> **Available data**:
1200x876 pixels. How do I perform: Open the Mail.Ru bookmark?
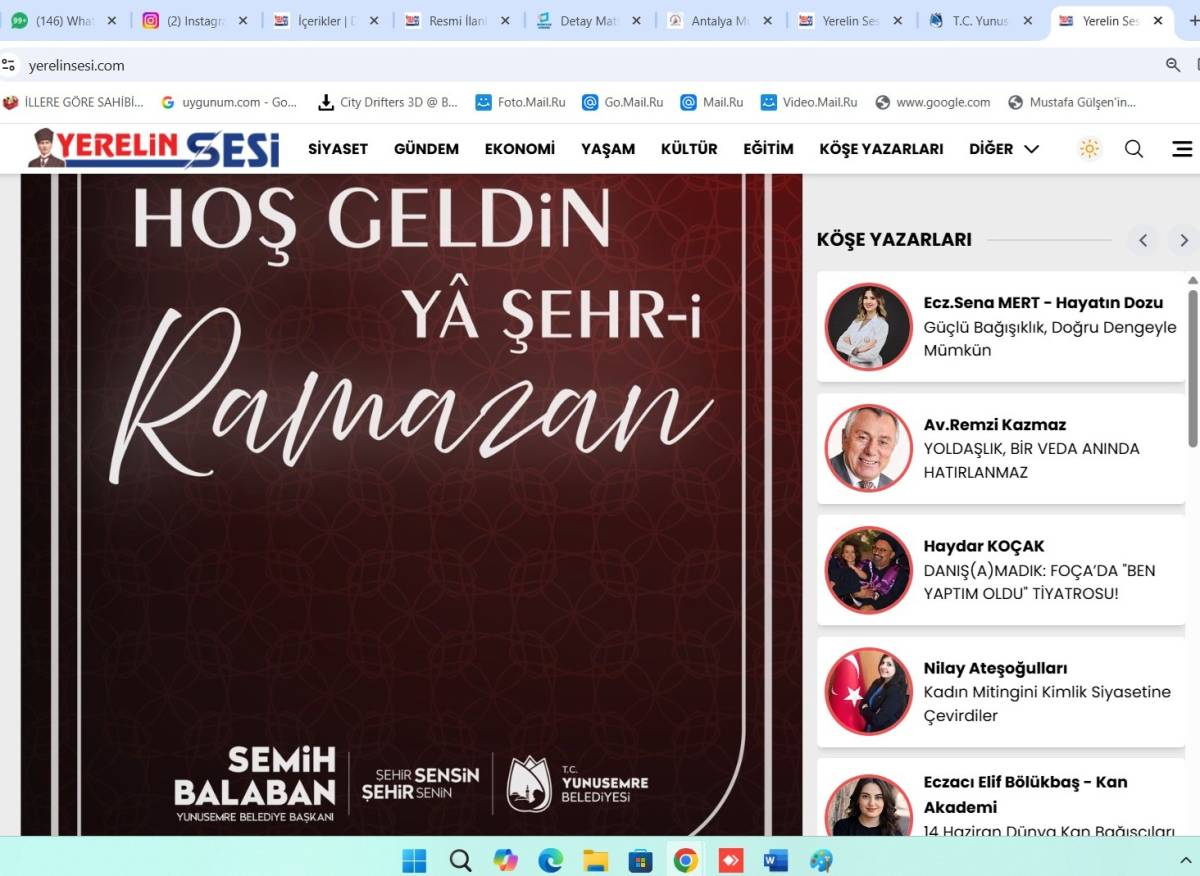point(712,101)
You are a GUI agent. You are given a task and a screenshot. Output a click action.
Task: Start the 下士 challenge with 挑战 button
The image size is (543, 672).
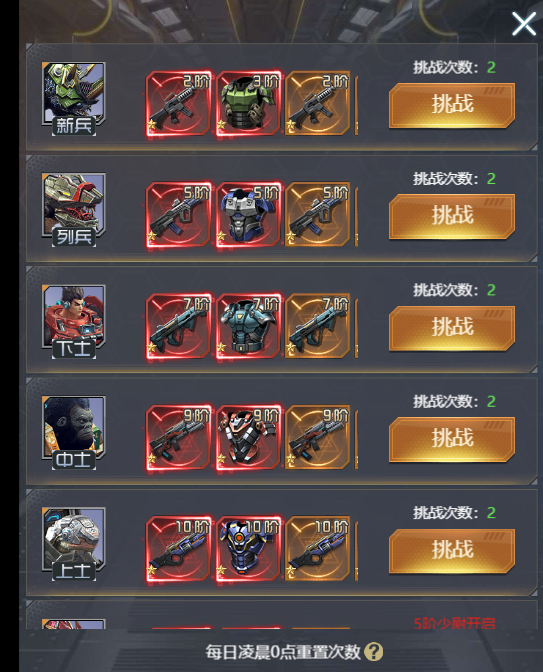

> **Brief**: The copy must start at the line containing "You are a GUI" and stop at the last line of the listing, both included, with every line exact and no pictures.

> **Solution to this exercise**:
You are a GUI agent. You are given a task and a screenshot. Output a click action.
Task: Start the 下士 challenge with 挑战 button
The image size is (543, 672).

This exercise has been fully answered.